British Prime Minister David Cameron has praised the University’s research into carbon capture and storage.
Speaking during an official visit to India, the Prime Minister said that the University was leading international research in the field, which is seen as crucial for helping to prevent climate change.
Mr Cameron added that one of the purposes of the visit is to increase collaboration in energy research.
He said that the United Kingdom is looking to sign an agreement with India to develop new energy technologies that help address climate change.
We believe we can have a technology leadership on this, developed through some of our best universities, like Edinburgh … that are doing incredible work on carbon capture and storage. That’s the sort of technology we can then share, and export and invest with other countries.
Carbon capture and storage technology enables carbon dioxide generated by coal, gas or oil-fired power plants to be captured and stored underground - for example in depleted oil fields - preventing it being released into the atmosphere.
The technology has the potential to significantly reduce greenhouse gas emissions. Supporters say it allows the continued use of fossil fuels without contributing to climate change.
Edinburgh researchers claim the United Kingdom has sufficient storage capacity beneath the North Sea to collect 100 years’ worth of current carbon dioxide output from half of Europe’s power plants.
As well as carrying out world-class research into how best to capture and store carbon dioxide underground, the University offers advice to industry and governments on how to integrate the technology with current distribution systems.
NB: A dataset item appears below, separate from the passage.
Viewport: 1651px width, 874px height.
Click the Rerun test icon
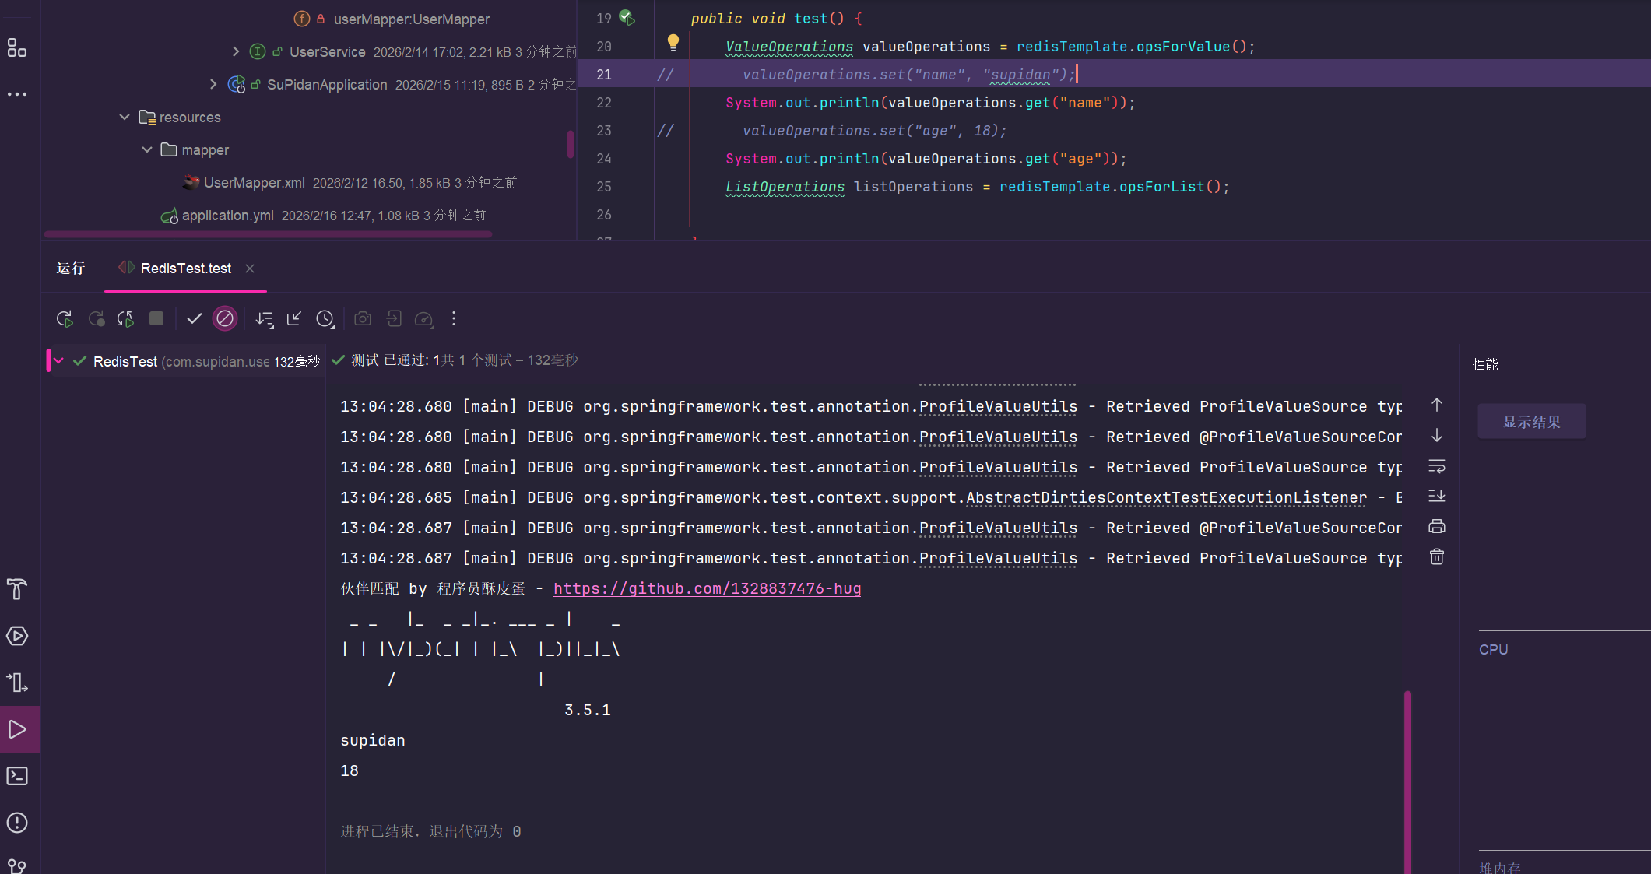[x=65, y=319]
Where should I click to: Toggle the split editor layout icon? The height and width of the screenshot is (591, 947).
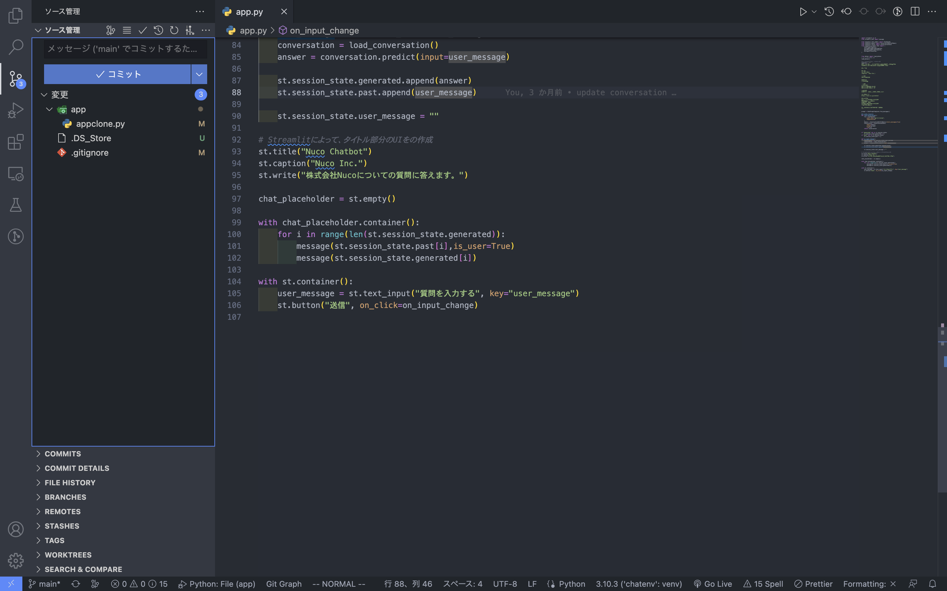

The University is also a partner in Scottish Carbon Capture and Storage, the largest carbon storage research group in the UK.
As well as its research on Carbon capture, the University conducts world-leading research on renewable energy in its Institute for Energy Systems.
The research spans all aspects of renewable energy, from electricity generation and distribution to how this energy is used by the consumer. The Institute is at the forefront of wave and tidal energy research, and leads many UK and European initiatives.
Mr Cameron visited the University earlier in 2010 to learn about the work taking place at the Institute.
We are very pleased that carbon capture and storage is being discussed with India at the highest level. The University has been working on this in India for a number of years and our engagement with scientific colleagues there has highlighted the challenges of introducing this technology in a developing country.”